Stored entries
++++++++++
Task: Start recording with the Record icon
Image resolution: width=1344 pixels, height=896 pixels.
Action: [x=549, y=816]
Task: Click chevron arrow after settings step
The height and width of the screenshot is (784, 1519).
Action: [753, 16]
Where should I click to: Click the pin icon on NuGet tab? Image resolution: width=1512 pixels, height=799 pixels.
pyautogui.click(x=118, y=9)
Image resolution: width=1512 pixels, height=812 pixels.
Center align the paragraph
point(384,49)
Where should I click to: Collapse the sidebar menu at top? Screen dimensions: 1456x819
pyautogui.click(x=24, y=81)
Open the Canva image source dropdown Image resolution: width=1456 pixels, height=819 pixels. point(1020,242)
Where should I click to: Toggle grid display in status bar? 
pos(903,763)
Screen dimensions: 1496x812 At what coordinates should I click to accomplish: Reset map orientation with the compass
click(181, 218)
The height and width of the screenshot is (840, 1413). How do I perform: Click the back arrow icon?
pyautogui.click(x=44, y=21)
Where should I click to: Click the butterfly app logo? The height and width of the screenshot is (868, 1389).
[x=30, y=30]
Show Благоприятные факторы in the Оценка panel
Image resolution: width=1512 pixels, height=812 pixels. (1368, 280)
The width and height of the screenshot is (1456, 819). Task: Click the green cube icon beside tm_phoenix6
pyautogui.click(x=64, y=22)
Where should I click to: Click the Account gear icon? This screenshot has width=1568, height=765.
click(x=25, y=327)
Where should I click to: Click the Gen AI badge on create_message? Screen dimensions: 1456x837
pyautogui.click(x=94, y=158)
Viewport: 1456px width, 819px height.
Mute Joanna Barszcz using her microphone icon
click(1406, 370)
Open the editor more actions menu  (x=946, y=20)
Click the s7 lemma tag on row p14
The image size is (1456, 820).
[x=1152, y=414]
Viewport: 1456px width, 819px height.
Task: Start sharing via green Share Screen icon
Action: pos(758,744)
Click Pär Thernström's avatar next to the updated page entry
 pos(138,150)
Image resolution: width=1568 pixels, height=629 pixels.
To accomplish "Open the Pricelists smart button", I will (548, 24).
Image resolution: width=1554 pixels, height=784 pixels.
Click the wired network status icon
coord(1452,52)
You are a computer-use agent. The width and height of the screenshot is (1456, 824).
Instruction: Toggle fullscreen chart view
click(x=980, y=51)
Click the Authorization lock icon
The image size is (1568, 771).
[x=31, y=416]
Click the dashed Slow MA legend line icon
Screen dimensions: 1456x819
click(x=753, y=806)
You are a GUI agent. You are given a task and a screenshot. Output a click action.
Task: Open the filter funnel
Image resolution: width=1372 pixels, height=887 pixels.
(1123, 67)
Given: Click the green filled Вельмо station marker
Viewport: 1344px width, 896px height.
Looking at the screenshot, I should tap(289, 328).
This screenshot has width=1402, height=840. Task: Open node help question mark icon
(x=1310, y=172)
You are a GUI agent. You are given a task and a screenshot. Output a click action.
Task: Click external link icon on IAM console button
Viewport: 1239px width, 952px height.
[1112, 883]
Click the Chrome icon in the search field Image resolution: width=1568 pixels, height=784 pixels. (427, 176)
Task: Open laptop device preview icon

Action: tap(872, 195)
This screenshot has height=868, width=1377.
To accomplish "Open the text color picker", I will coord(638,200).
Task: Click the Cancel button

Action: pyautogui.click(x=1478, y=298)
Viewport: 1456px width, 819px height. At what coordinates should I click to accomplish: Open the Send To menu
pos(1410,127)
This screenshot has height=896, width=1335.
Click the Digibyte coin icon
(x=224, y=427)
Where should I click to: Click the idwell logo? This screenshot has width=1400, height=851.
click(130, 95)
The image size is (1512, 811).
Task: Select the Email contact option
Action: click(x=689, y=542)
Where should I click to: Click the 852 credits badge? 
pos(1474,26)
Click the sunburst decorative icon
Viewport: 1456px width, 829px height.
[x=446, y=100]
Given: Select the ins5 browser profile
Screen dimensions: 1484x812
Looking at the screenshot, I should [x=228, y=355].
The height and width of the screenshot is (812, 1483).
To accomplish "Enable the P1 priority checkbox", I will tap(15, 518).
++++++++++
Your goal - Using the exact wording, transcribe all the records above.

Response box -
Task: Start recording with the Record icon
Image resolution: width=1344 pixels, height=896 pixels.
Action: [x=549, y=816]
Task: Click chevron arrow after settings step
The height and width of the screenshot is (784, 1519).
Action: [753, 16]
Where should I click to: Click the pin icon on NuGet tab? Image resolution: width=1512 pixels, height=799 pixels.
pyautogui.click(x=118, y=9)
Image resolution: width=1512 pixels, height=812 pixels.
Center align the paragraph
point(384,49)
Where should I click to: Collapse the sidebar menu at top? Screen dimensions: 1456x819
pyautogui.click(x=24, y=81)
Open the Canva image source dropdown Image resolution: width=1456 pixels, height=819 pixels. point(1020,242)
Where should I click to: Toggle grid display in status bar? 
pos(903,763)
Screen dimensions: 1496x812 At what coordinates should I click to accomplish: Reset map orientation with the compass
click(181, 218)
The height and width of the screenshot is (840, 1413). How do I perform: Click the back arrow icon?
pyautogui.click(x=44, y=21)
Where should I click to: Click the butterfly app logo? The height and width of the screenshot is (868, 1389).
[x=30, y=30]
Show Благоприятные факторы in the Оценка panel
Image resolution: width=1512 pixels, height=812 pixels. (1368, 280)
The width and height of the screenshot is (1456, 819). Task: Click the green cube icon beside tm_phoenix6
pyautogui.click(x=64, y=22)
Where should I click to: Click the Account gear icon? This screenshot has width=1568, height=765.
click(x=25, y=327)
Where should I click to: Click the Gen AI badge on create_message? Screen dimensions: 1456x837
pyautogui.click(x=94, y=158)
Viewport: 1456px width, 819px height.
Mute Joanna Barszcz using her microphone icon
click(1406, 370)
Open the editor more actions menu  (x=946, y=20)
Click the s7 lemma tag on row p14
The image size is (1456, 820).
[x=1152, y=414]
Viewport: 1456px width, 819px height.
Task: Start sharing via green Share Screen icon
Action: pos(758,744)
Click Pär Thernström's avatar next to the updated page entry
 pos(138,150)
Image resolution: width=1568 pixels, height=629 pixels.
To accomplish "Open the Pricelists smart button", I will (548, 24).
Image resolution: width=1554 pixels, height=784 pixels.
Click the wired network status icon
coord(1452,52)
You are a computer-use agent. The width and height of the screenshot is (1456, 824).
Instruction: Toggle fullscreen chart view
click(x=980, y=51)
Click the Authorization lock icon
The image size is (1568, 771).
[x=31, y=416]
Click the dashed Slow MA legend line icon
Screen dimensions: 1456x819
click(x=753, y=806)
You are a GUI agent. You are given a task and a screenshot. Output a click action.
Task: Open the filter funnel
Image resolution: width=1372 pixels, height=887 pixels.
(1123, 67)
Given: Click the green filled Вельмо station marker
Viewport: 1344px width, 896px height.
Looking at the screenshot, I should tap(289, 328).
This screenshot has width=1402, height=840. Task: Open node help question mark icon
(x=1310, y=172)
You are a GUI agent. You are given a task and a screenshot. Output a click action.
Task: Click external link icon on IAM console button
Viewport: 1239px width, 952px height.
[1112, 883]
Click the Chrome icon in the search field Image resolution: width=1568 pixels, height=784 pixels. (427, 176)
Task: Open laptop device preview icon

Action: tap(872, 195)
This screenshot has height=868, width=1377.
To accomplish "Open the text color picker", I will coord(638,200).
Task: Click the Cancel button

Action: pyautogui.click(x=1478, y=298)
Viewport: 1456px width, 819px height. At what coordinates should I click to accomplish: Open the Send To menu
pos(1410,127)
This screenshot has height=896, width=1335.
Click the Digibyte coin icon
(x=224, y=427)
Where should I click to: Click the idwell logo? This screenshot has width=1400, height=851.
click(130, 95)
The image size is (1512, 811).
Task: Select the Email contact option
Action: click(x=689, y=542)
Where should I click to: Click the 852 credits badge? 
pos(1474,26)
Click the sunburst decorative icon
Viewport: 1456px width, 829px height.
[x=446, y=100]
Given: Select the ins5 browser profile
Screen dimensions: 1484x812
Looking at the screenshot, I should [x=228, y=355].
The height and width of the screenshot is (812, 1483).
To accomplish "Enable the P1 priority checkbox", I will tap(15, 518).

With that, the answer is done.